-------- RECORDS FOR THIS EXERCISE --------

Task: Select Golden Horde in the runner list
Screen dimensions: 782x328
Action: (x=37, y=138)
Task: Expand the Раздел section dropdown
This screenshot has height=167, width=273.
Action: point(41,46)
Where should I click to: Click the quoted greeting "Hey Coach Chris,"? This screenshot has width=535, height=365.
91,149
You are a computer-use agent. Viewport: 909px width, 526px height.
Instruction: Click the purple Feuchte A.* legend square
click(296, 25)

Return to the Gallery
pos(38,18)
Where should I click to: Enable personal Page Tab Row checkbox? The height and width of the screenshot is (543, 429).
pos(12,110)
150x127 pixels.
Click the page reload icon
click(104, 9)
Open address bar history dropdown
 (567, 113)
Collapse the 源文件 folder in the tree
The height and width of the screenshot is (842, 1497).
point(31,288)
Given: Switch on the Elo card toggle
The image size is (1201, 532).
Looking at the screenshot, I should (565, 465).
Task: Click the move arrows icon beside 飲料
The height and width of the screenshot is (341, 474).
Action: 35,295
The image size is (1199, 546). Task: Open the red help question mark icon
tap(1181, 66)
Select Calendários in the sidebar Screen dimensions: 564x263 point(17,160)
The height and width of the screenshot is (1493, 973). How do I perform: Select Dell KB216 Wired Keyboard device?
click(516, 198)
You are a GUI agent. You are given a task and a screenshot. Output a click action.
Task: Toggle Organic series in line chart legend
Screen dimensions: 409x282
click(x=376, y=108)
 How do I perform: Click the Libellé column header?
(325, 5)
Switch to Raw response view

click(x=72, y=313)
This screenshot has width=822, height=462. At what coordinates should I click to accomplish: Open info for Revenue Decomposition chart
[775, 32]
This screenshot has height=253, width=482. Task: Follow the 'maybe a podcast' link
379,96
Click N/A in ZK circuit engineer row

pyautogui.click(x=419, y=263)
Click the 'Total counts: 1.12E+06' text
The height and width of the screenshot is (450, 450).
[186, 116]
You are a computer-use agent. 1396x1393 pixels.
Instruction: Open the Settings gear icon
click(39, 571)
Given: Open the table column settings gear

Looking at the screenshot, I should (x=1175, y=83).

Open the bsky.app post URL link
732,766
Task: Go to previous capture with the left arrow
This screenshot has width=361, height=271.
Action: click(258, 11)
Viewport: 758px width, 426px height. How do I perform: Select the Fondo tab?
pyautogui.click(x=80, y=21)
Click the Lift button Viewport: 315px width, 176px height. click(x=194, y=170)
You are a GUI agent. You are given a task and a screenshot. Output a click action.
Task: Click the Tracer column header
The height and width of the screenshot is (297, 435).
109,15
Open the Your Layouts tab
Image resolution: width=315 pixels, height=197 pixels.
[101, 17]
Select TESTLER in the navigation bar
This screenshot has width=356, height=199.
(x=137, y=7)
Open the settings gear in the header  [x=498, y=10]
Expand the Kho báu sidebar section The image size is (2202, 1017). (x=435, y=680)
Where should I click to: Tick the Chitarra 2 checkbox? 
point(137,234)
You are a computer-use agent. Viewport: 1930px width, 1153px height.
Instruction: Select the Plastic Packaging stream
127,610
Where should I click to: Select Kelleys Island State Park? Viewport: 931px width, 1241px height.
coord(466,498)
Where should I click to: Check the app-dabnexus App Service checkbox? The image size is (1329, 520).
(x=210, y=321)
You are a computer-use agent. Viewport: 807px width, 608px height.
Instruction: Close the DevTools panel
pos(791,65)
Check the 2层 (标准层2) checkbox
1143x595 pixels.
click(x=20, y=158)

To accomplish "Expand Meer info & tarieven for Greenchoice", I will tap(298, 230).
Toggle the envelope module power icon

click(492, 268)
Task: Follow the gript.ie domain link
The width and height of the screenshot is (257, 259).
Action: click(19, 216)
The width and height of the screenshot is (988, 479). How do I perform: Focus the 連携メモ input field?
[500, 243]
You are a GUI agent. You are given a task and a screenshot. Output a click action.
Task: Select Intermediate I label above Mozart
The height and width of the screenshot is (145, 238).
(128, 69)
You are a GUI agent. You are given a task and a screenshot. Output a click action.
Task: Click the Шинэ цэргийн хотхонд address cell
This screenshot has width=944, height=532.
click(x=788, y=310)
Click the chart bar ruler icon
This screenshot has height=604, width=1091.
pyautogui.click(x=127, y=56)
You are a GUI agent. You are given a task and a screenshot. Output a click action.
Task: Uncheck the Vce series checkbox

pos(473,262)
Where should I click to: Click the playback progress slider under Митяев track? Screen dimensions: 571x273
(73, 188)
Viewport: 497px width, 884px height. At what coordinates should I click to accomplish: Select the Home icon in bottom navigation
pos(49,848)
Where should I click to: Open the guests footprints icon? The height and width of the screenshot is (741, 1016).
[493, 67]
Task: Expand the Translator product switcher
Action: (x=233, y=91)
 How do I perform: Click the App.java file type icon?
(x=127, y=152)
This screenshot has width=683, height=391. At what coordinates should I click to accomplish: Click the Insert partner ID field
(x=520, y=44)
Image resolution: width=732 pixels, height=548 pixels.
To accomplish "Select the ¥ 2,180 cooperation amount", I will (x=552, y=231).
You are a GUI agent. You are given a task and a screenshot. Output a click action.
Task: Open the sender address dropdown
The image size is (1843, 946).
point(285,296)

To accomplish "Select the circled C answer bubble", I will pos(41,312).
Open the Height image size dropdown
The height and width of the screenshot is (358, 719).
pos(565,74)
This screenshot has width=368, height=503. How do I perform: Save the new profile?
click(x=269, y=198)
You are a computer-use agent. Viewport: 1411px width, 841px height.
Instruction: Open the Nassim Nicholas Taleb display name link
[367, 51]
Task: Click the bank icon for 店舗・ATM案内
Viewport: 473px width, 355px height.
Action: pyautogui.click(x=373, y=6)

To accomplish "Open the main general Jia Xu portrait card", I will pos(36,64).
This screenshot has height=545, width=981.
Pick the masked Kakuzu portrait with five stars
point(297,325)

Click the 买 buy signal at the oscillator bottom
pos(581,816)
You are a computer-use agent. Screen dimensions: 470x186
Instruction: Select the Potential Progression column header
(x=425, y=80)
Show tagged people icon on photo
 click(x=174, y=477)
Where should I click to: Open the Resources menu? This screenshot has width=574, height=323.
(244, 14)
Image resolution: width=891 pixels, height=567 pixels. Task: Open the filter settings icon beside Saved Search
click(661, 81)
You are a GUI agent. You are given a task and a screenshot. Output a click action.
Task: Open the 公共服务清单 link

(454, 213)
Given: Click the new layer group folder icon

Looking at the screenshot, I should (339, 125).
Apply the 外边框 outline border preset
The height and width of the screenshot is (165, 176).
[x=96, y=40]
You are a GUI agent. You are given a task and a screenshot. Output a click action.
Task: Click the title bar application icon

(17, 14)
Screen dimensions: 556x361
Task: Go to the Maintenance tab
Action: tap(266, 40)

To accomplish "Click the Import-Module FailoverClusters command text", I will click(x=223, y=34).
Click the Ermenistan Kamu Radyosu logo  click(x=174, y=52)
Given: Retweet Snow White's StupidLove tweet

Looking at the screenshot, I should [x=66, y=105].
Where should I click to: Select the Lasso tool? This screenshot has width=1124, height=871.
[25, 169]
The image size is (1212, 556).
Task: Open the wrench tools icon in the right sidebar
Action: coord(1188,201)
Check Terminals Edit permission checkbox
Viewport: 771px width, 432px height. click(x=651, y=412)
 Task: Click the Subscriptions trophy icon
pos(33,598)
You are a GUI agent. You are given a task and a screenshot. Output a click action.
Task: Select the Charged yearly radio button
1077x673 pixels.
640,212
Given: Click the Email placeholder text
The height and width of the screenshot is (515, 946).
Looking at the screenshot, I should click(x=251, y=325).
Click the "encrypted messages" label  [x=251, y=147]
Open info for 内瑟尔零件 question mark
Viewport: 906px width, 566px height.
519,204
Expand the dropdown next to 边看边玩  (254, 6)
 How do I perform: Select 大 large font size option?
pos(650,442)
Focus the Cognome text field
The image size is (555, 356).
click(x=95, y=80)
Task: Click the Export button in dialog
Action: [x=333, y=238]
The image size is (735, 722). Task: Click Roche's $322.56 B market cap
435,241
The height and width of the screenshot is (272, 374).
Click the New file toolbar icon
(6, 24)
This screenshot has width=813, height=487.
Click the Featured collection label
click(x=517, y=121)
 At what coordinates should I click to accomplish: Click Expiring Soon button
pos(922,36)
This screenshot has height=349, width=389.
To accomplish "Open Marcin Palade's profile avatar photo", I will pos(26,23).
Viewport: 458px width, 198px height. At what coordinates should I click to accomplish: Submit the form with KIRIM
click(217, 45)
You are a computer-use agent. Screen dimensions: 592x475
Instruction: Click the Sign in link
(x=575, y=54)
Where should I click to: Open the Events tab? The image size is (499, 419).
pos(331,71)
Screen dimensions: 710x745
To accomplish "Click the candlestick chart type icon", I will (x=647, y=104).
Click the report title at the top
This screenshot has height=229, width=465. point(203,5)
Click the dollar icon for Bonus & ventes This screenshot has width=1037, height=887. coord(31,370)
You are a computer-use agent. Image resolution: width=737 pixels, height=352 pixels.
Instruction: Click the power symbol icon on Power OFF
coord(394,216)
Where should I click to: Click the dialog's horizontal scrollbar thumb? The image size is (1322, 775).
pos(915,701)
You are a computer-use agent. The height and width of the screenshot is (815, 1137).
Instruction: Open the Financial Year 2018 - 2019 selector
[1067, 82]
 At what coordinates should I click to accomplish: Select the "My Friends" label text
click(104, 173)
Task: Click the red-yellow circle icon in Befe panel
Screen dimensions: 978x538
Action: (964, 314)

--------

■ **TO BE DONE**: Repeat the lines of the material above word for word, starting at the line containing "Where should I click to: Enable" and ending at the line containing "Looking at the screenshot, I should (565, 465).".

■ **TASK OUTPUT**:
Where should I click to: Enable personal Page Tab Row checkbox? The height and width of the screenshot is (543, 429).
pos(12,110)
150x127 pixels.
Click the page reload icon
click(104, 9)
Open address bar history dropdown
 (567, 113)
Collapse the 源文件 folder in the tree
The height and width of the screenshot is (842, 1497).
point(31,288)
Given: Switch on the Elo card toggle
The image size is (1201, 532).
Looking at the screenshot, I should (565, 465).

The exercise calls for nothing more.